Swab and surface recovery

To assess the swab challenge, a known concentration of CPH and CFX drugs is added to the swab, and the percentage of drugs recovered is then calculated. The range of allowable concentrations is LOQ-150%. Indirect partitions, stainless steel, plexiglass, Teflon, glass, rubber, and silicon, comparable to the equipment surface, can be spiked with the expected API. The active ingredient (API) can then be recovered and tested using the proposed HPLC technique. The swab and surface recovery results in Table 8 and Supplementary Table S3 online are acceptable, falling within the limit NLT 85% and 40%, respectively. Furthermore, the relative standard deviation (RSD) between the two concentration samples should be NMT 10%.

Table 8 Swab recovery results for CPH and CFX by the proposed HPLC method.

Precision

System Precision. The system's repeatability must be evaluated using a replicated measurement standard solution at the target concentration (5 ppm). As shown in Table 7, the system is precise since the RSD for six replicates should approach NMT 10%.

Intermediate precision (Ruggedness). Variations in the laboratory, different days, analysts, and different instruments make ruggedness readily apparent. Table S4 shows a variety of positive outcomes.

Robustness

The analytical suggested methods' robustness was tested to ensure that they maintained their accuracy and precision even after being subjected to deliberate changes in factors like those listed in Table S4 below, which include pH, column, temperature, wavelength, and flow rate.
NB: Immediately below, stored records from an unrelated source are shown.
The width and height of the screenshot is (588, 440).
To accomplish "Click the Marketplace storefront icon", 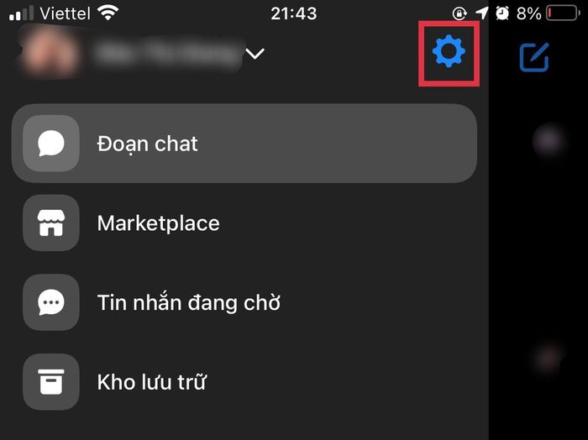I will 51,223.
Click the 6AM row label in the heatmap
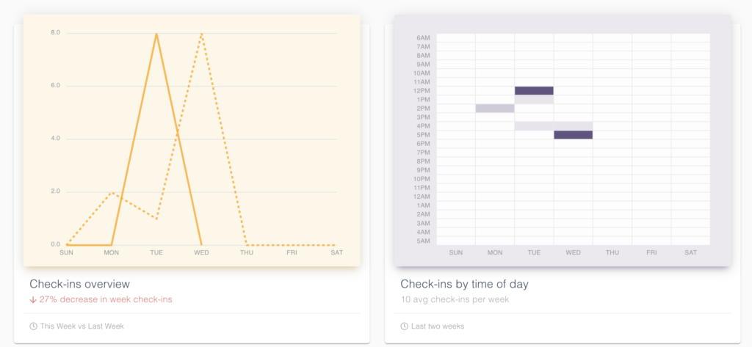The image size is (752, 347). (x=423, y=38)
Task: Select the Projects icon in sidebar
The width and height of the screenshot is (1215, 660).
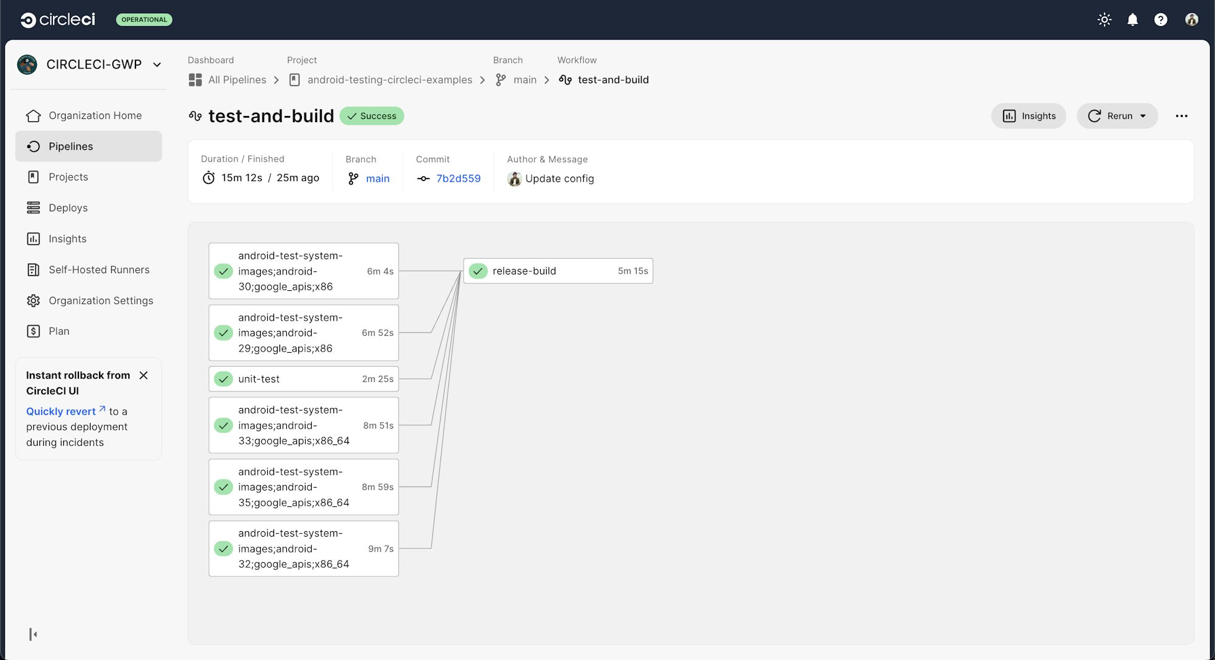Action: point(33,177)
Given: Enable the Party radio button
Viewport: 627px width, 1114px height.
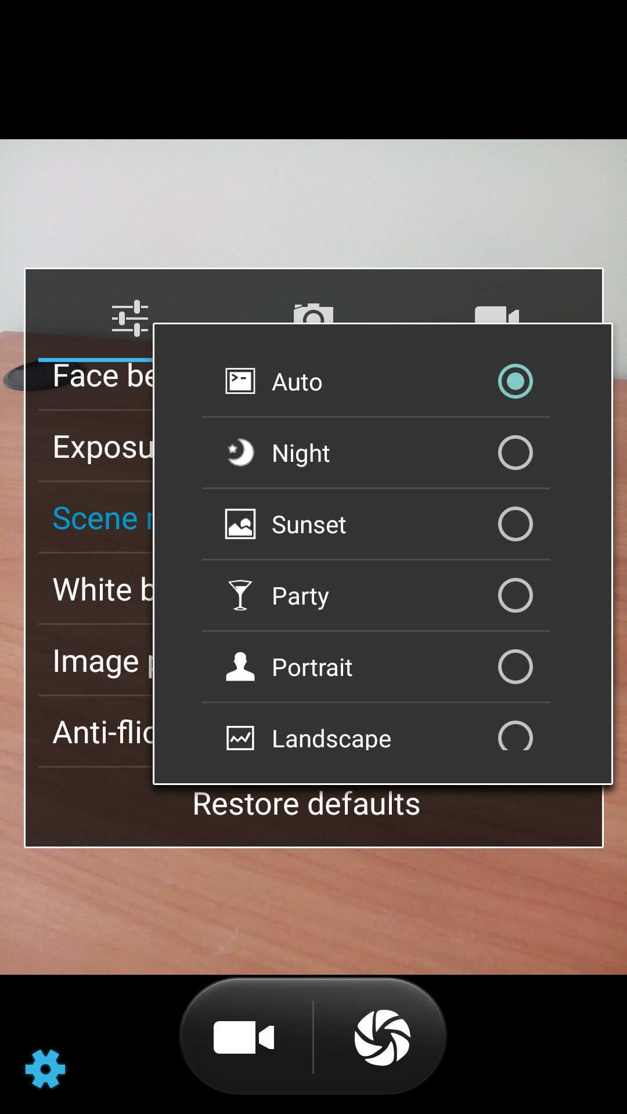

Stability of swab holing time

The swab sample will be analyzed after being soaked in a solution for a specified period and compared to the new results. The obtained results meet the acceptance criteria for the RSD between the fresh and hold-on samples should be NMT 10%, as depicted in Supplementary Table S5 online.

Specificity

The clarity of assessing the analyte in the presence of potential interference components is called "specificity." It's possible that swabs or cleaning solutions are to cause for this. As shown in (Supplementary Fig. S7a,b online), blank swabs and diluent do not cause any interference.

System suitability

The best settings for the chromatographic conditions were chosen using BBD optimization. The theoretical plate count, resolution, tailing factor, and retention time probes from the system suitability test evaluated the HPLC technique. See Table S6 for the data that supports the HPLC technique.

Conclusion

The QbD strategy was used to develop and validate low-cost, new, specific, and Eco-friendly RP-HPLC and MCR techniques for detecting pharmaceutical drug residues of CPH and CFX in manufacturing equipment. Using the fewest possible experimental runs, BBD and RSM were employed to enhance chromatographic parameters for maximum resolution and minimum retention time for both drugs. Protecting human health and the environment, cutting unnecessary waste, and saving money on solvents and labor for analysts are just a few advantages of using green solvents. Further, the MCR approach was applied to the CPH and CFX binary mixtures to resolve interference without requiring derivative processes or complex software. These methods are valid and appropriate for quality control without expensive HPLC equipment. Six Sigma was also implemented to eliminate manufacturing costs, enhance product quality and reliability, and keep the process relatively close to the target mean. The proposed method has been successfully validated according to the ICH criteria. It may be easily implemented in any environment requiring analysis of the examined drugs in pure or dosage form and detection of active pharmaceutical drug residues in manufacturing equipment.